Nataraja

Ghozy Ihsasul Huda
Chapter #196

Wijaya Kusuma

Hari ke-196 dharmayudha keempat. Ihsan masih terlihat membombardir Alim hingga retakan zirahnya membesar dan akhirnya hancur berkeping-keping dalam ledakan yang begitu keras yang memperlihatkan Narayana yang terkulai lemas dengan dada penuh darah. Saat itulah ananta shesha menyambut tubuh sekaratnta, memutar tubuhnya untuk menjadi ranjangnya sementara garuda terdiam di pinggirnya, tak lagi berusaha melawan Mahadewa.

"Ihsan, kenapa kau berhenti," ucap Alim.

"Aku menyadari sesuatu, aku masih perlu bimbinganmu," ucap Ihsan.

"Tapi saat ini aku musuhmu, kalau benar para tentaraku mengusik wargamu maka bukan salahmu untuk marah padaku, kau raja Ihsan," ucap Alim.

"Karena itulah aku berhenti, aku tak mau jadi raja tanpa hati, sesekali aku ingin mengikuti kata hatiku, sesekali aku ingin bertindak tidak sebagai panglima, aku ingin bicara padamu sebagai saudara, tapi kau terus saja memakai topeng Narayana dan menyebutku sebagai Mahadewa, Cak, aku ingin bicara, sekarang sudah tak ada lagi senjata ditanganmu, kau sudah terbaring tak berdaya sedangkan aku masih berdiri, salahkah aku bilang bahwa pertarungan ini sudah berakhir," tanya Ihsan.

"Tidak Ihsan, aku memang sudah kalah, nampaknya semua kesaktianku, seluruh senjataku, semua tak ada artinya dihadapan kekuatan besar yang lahir dari tekadmu, aku sudah kalah Ihsan, aku takkan melawan," ucap Alim.

"Kau masih punya kaumodaki yang masih bisa kau aktivasi," ucap Ihsan.

"Iya, tapi ragaku sudah terbaring diatas sheshnaag, hakku untuk melawan sudah sirna begitu kau tak menggunakan kesempatan tadi untuk membunuhku, aku sudah pasrah dengan karma dari jalan dharmaku sebagai ksatria, kalau aku yang berkoar-koar tentang aturan dan tradisi kembali berdiri untuk melawan maka akan sama saja, aku seharusnya sudah mati," ucap Alim.

"Tapi nyatanya tidak, terimakasih sudah mau mengalah cak, terimakasih atas kemenangan yang kau berikan padaku," ucap Ihsan saat Alim menarik kaumodaki untuk menopang dirinya.

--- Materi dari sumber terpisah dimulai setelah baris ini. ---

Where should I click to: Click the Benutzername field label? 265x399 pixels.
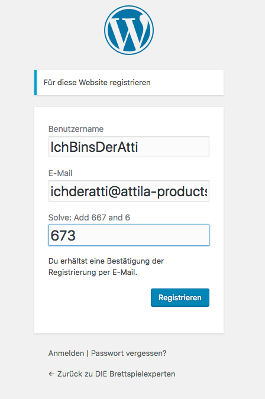pos(76,129)
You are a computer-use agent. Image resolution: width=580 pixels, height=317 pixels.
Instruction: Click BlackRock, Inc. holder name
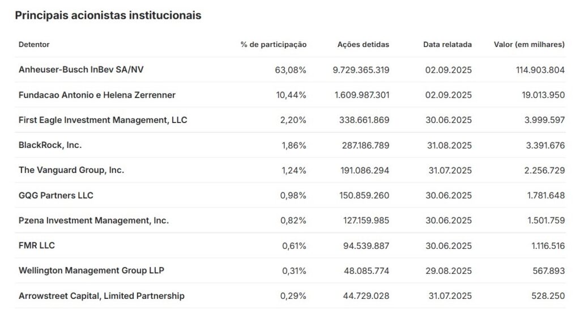click(x=50, y=145)
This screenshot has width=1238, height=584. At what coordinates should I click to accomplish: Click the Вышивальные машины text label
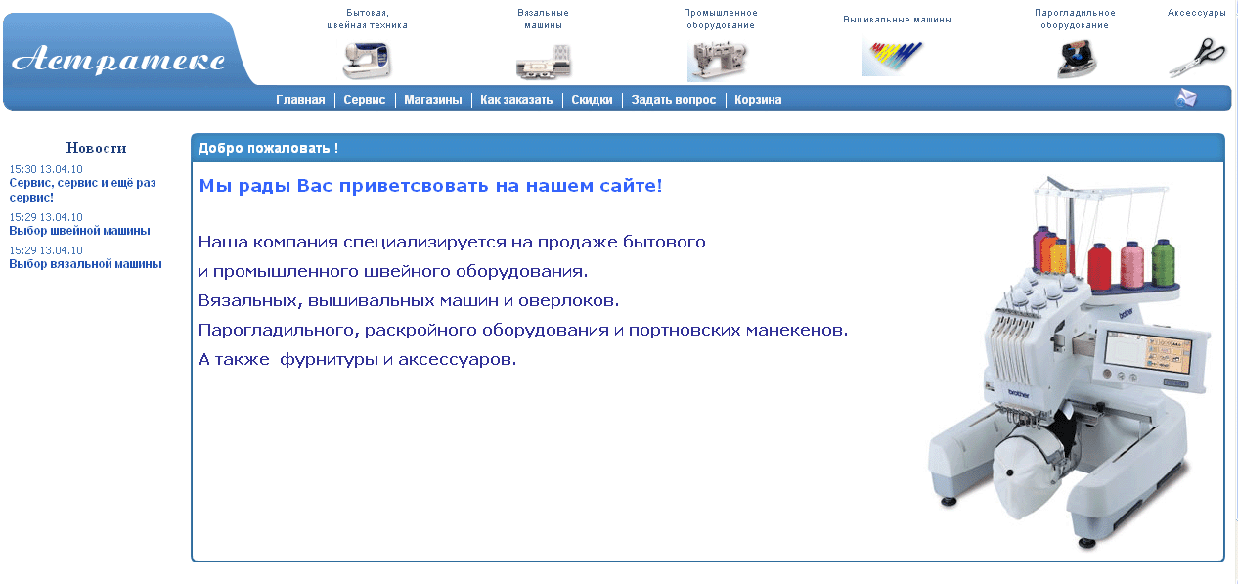click(x=897, y=20)
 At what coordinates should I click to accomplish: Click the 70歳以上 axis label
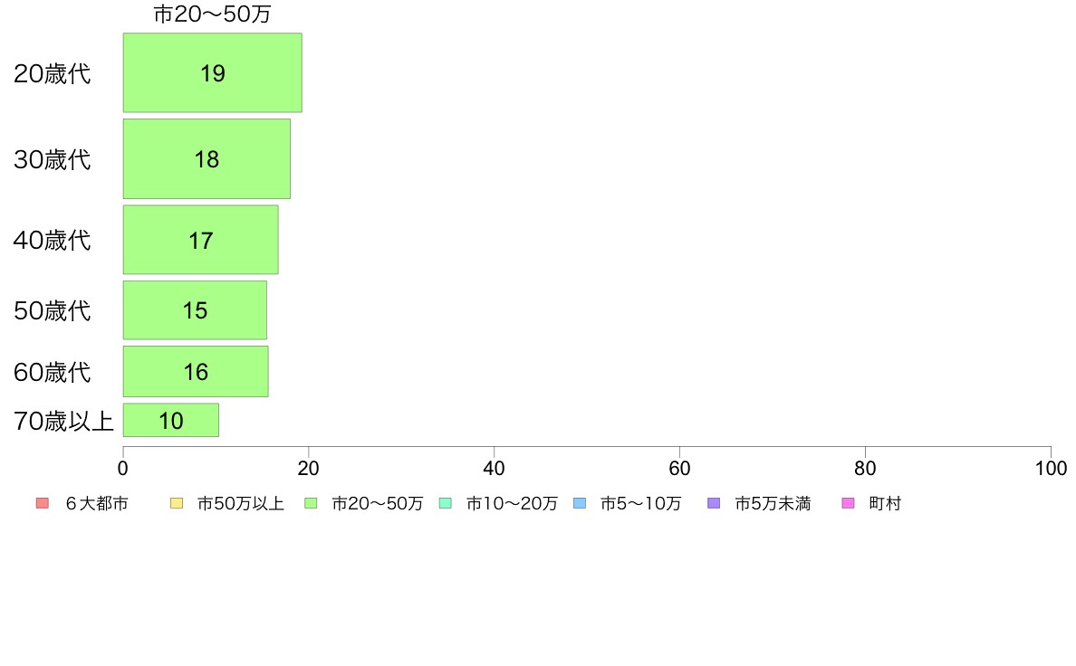[x=63, y=421]
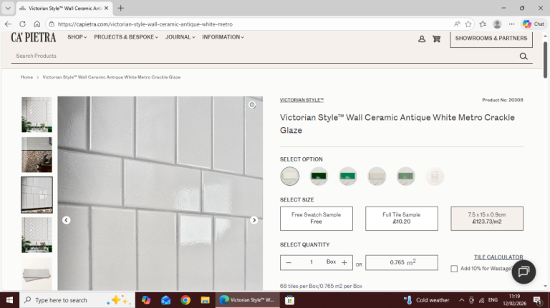Expand Projects & Bespoke menu
Viewport: 550px width, 308px height.
pyautogui.click(x=126, y=37)
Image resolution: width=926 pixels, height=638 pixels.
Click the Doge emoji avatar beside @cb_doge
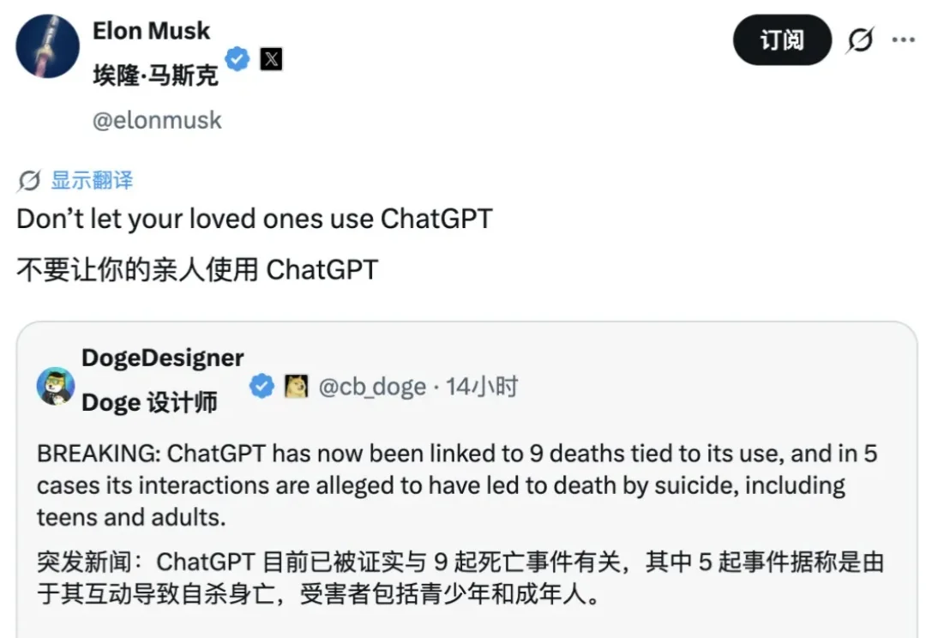click(295, 387)
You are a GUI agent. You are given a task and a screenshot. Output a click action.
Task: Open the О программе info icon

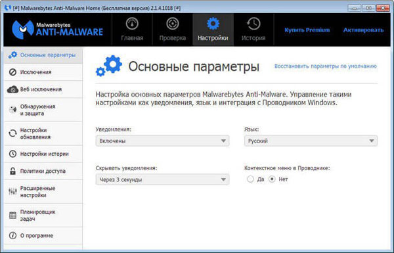point(12,236)
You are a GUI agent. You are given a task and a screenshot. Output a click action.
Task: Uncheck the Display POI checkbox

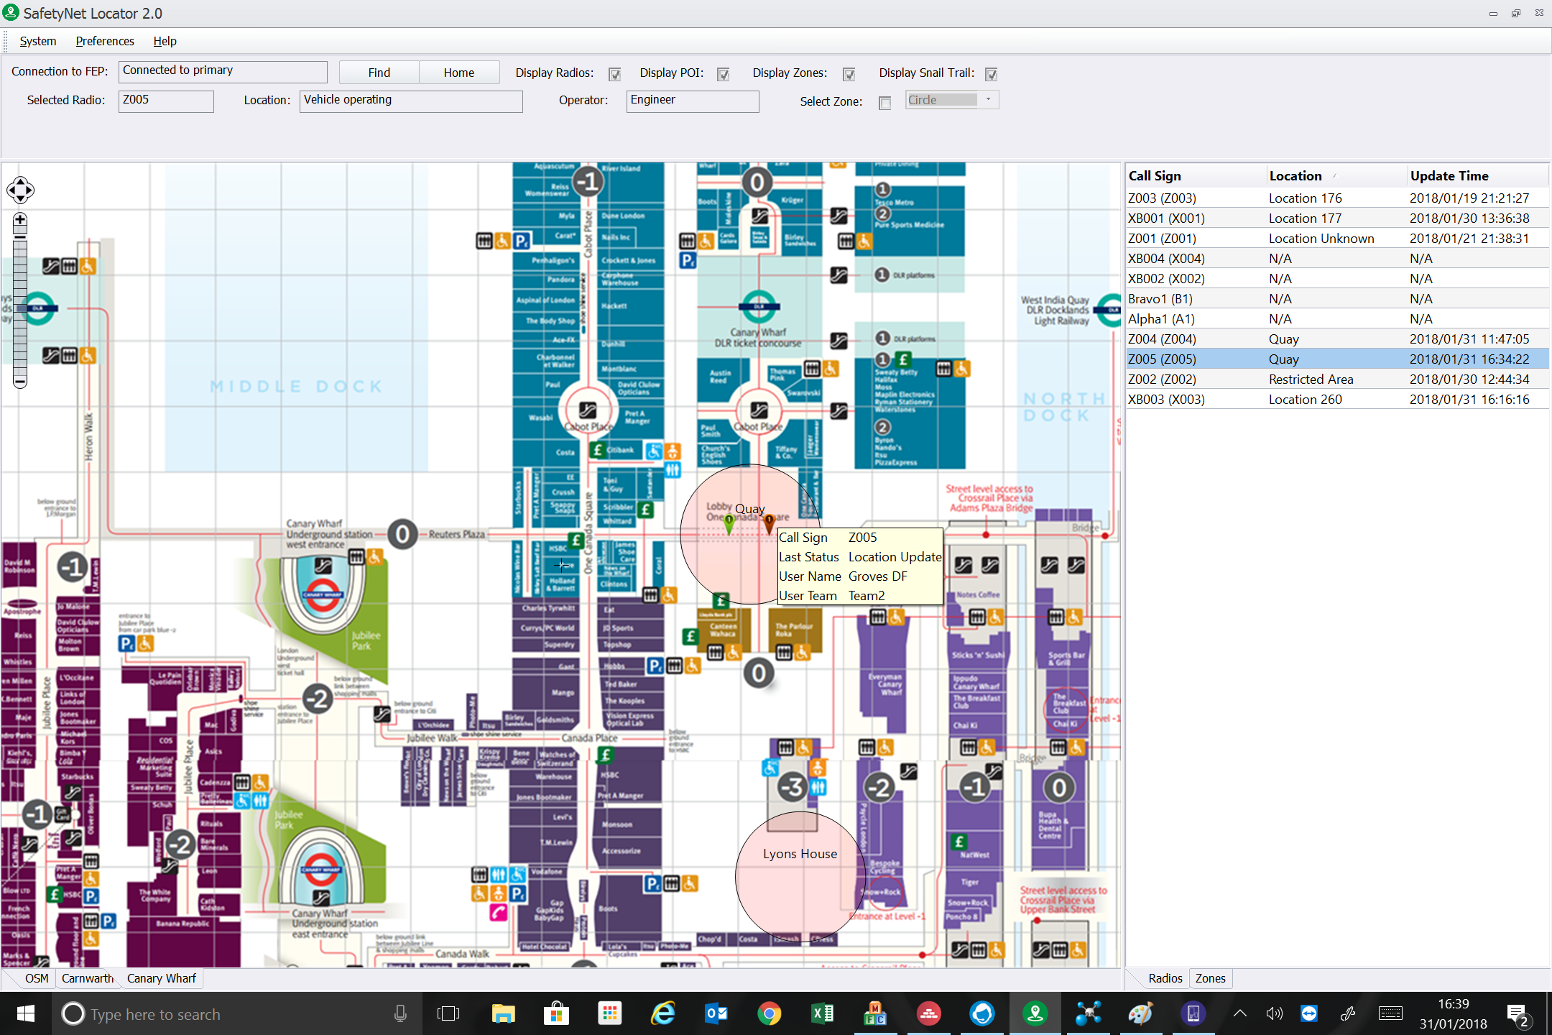[x=724, y=74]
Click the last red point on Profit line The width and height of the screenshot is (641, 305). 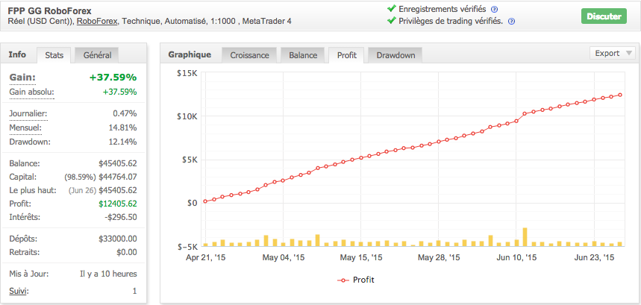620,95
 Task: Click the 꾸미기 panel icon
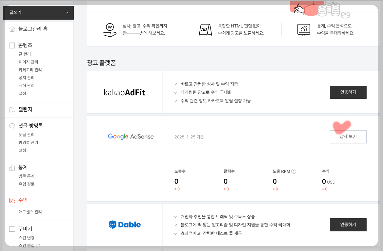point(11,229)
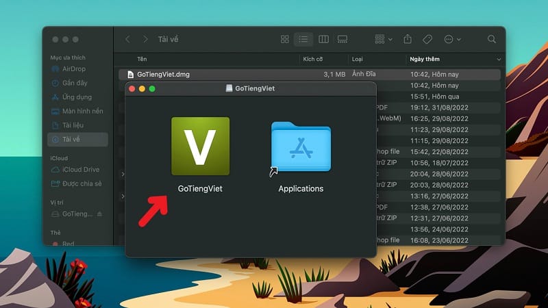Viewport: 548px width, 308px height.
Task: Click the Tags icon in Finder toolbar
Action: [x=427, y=40]
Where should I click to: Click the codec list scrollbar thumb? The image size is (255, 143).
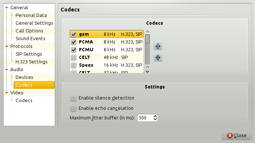click(x=147, y=39)
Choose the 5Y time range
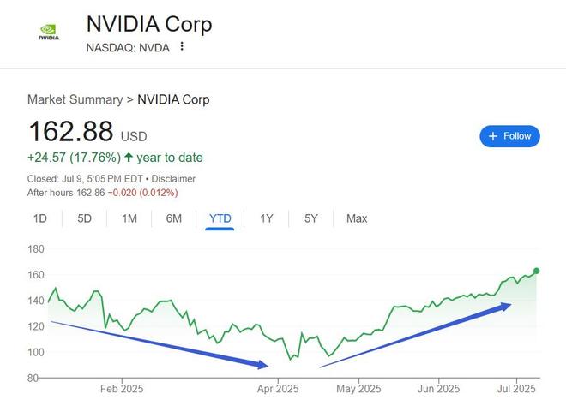The width and height of the screenshot is (566, 400). pos(310,218)
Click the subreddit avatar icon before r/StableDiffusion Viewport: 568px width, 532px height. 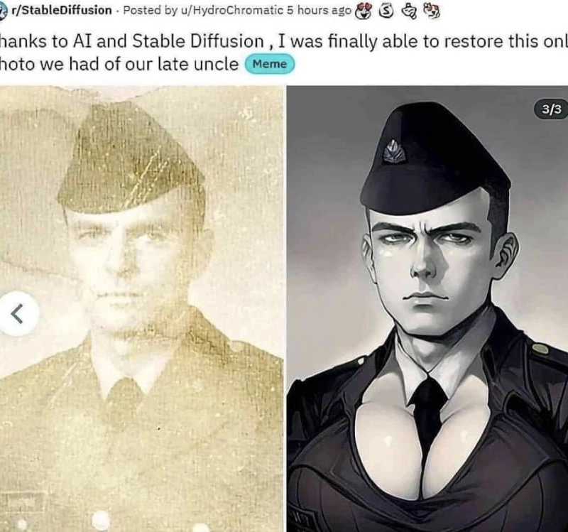coord(3,11)
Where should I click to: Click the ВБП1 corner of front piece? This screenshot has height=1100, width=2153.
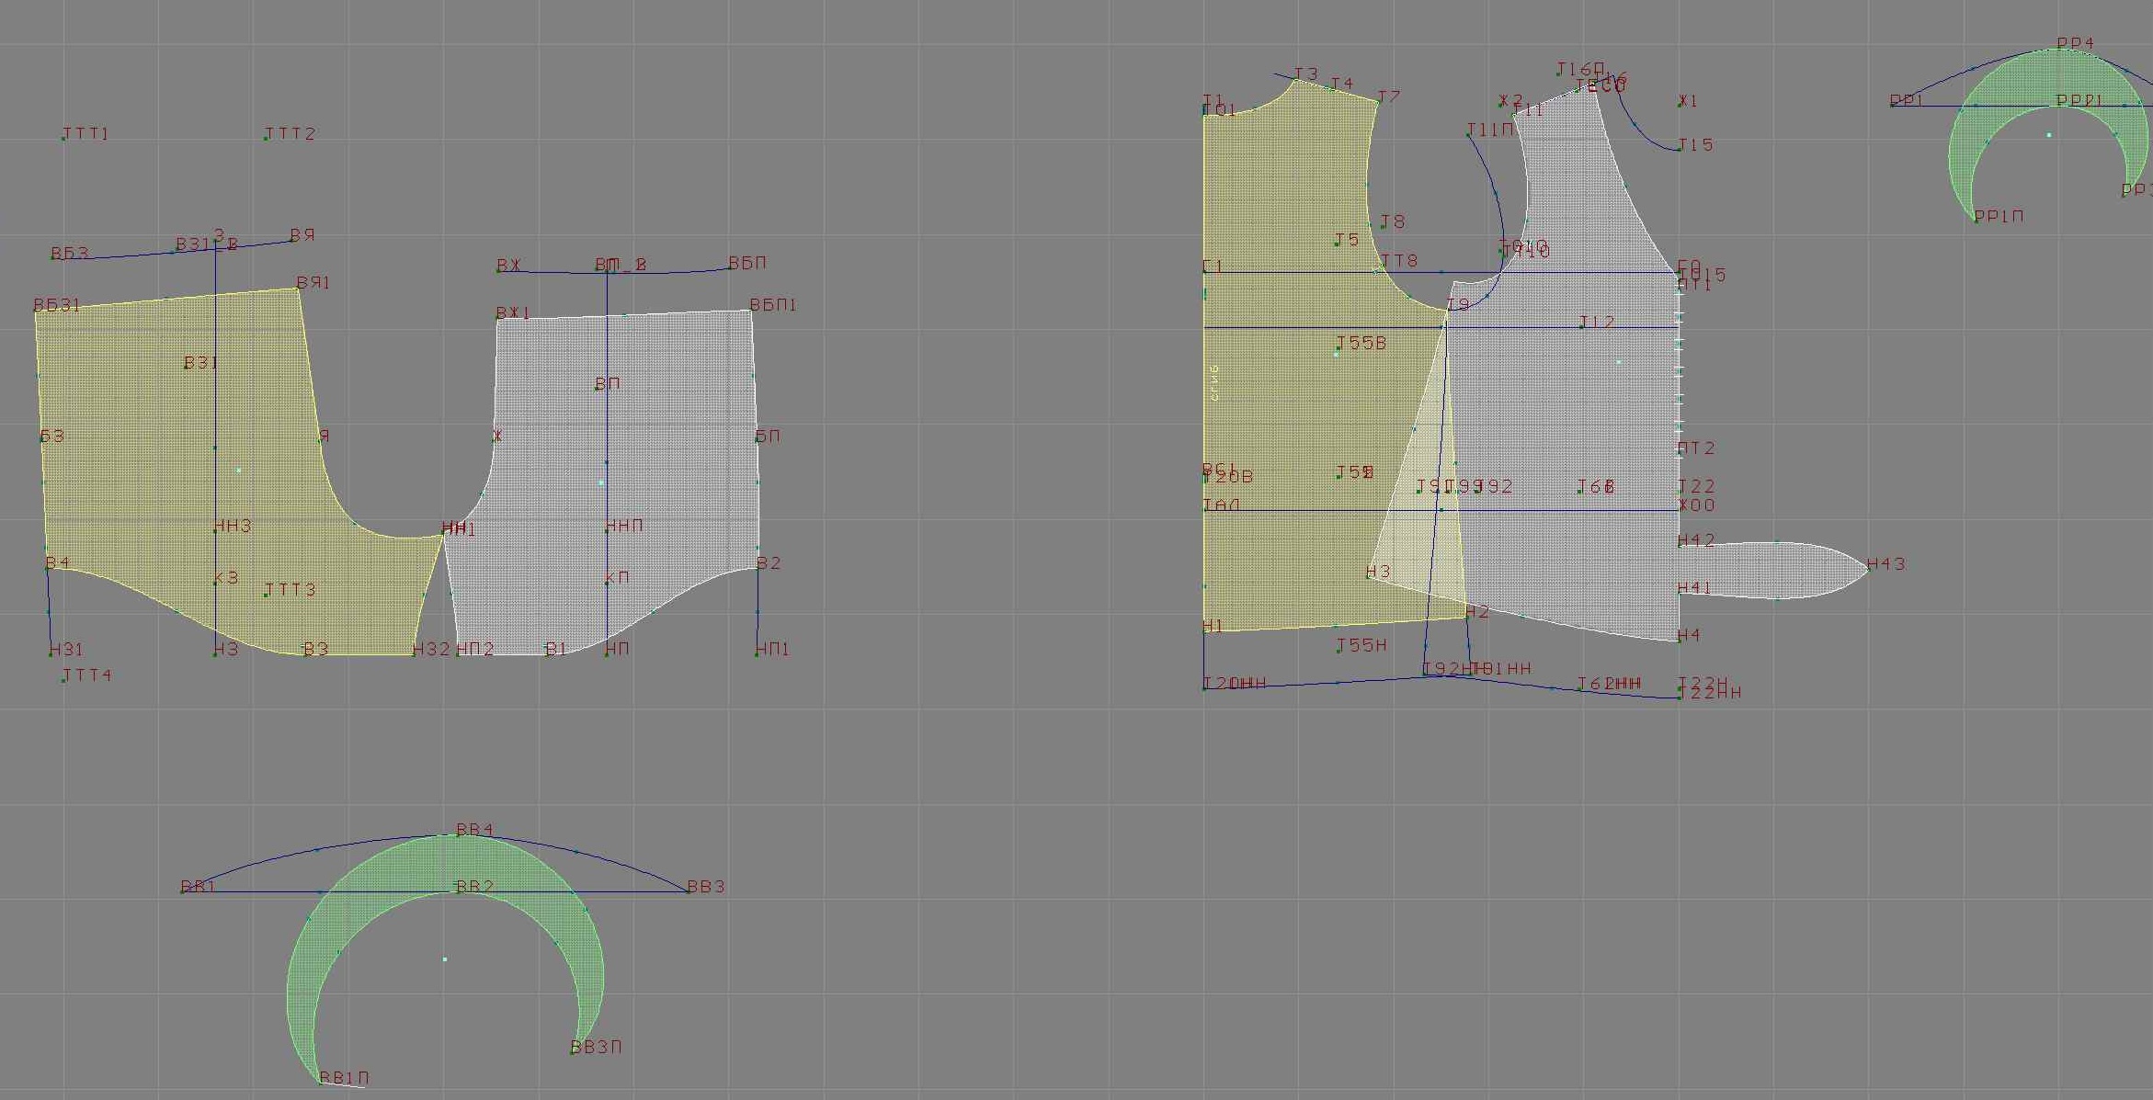pos(751,310)
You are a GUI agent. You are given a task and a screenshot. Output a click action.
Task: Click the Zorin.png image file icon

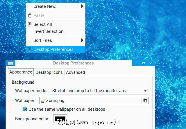[x=43, y=101]
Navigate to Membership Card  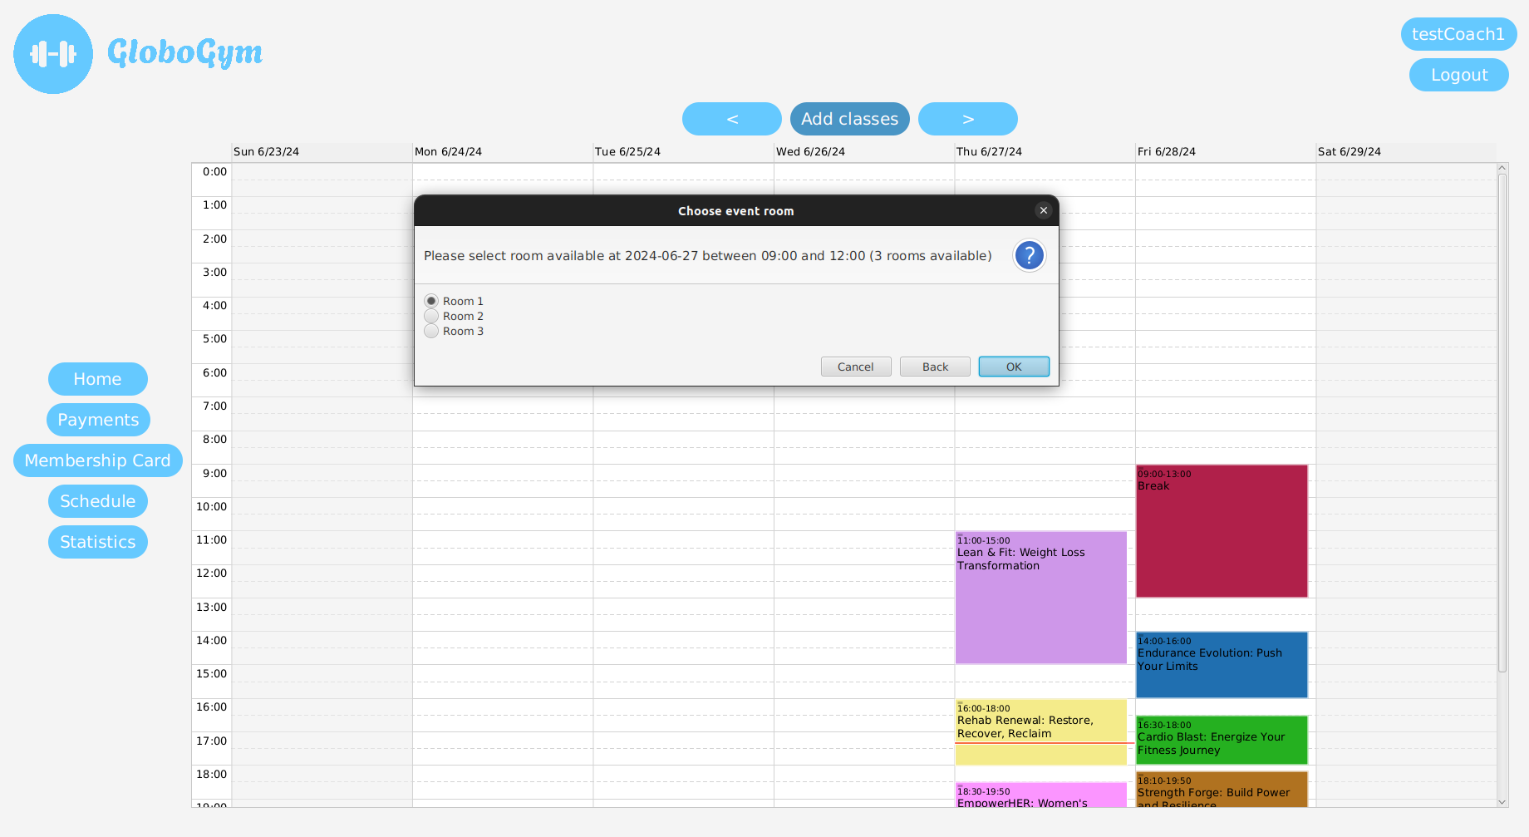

"Maafkan aku Ihsan, aku terlalu teguh memegang tradisi, apakah aku gagal menjadi masmu," tanya Alim seraya berusaha duduk.

"Tidak cak, kau tidak gagal," ucap Ihsan sembari mencari batuan untuk bersandar dipinggir shesha.

"Kau tak perlu duduk dibawah tempatku, bukankah kau yang menang Ihsan," ucap Alim.

"Dharmayudha, tidak ada kemenangan didalamnya, begitu kita menabuh genderang perang dan meniup shanka, kita sejatinya sudah kalah cak," ucap Ihsan yang mulai terlihat menangis.

"Kau setuju dek, memang tak ada pemenang dalam perang, apa yang nanti harus kita lakukan untuk membina perdamaian," tanya Alim.

"Entahlah cak, aku juga bingung, mungkin kita tunggu sampai kita berlima dulu, baru kita bicara, aku lelah cak, bisakah kau menjagaku," tanya Ihsan sembari menyandarkan kepalanya di bebatuan.

"Iya, aku akan menjagamu, wahai garuda, wahai shesha, lindungi adikku dari panas dan hujan, dharmayudha sudah selesai, mulai sekarang Sang Hyang Bhatara Guru adalah tuan bagi kita, hormatilah dia, perlakukan dia yang kakinya lebih mulia dari kepalaku dengan sopan, sebagai Shangkara dia telah memberi pada Dunia lebih dari apa yang bisa dimimpikan oleh Narayana, lindungi dia yang akan duduk di takhta Maheshwara," ucap Alim.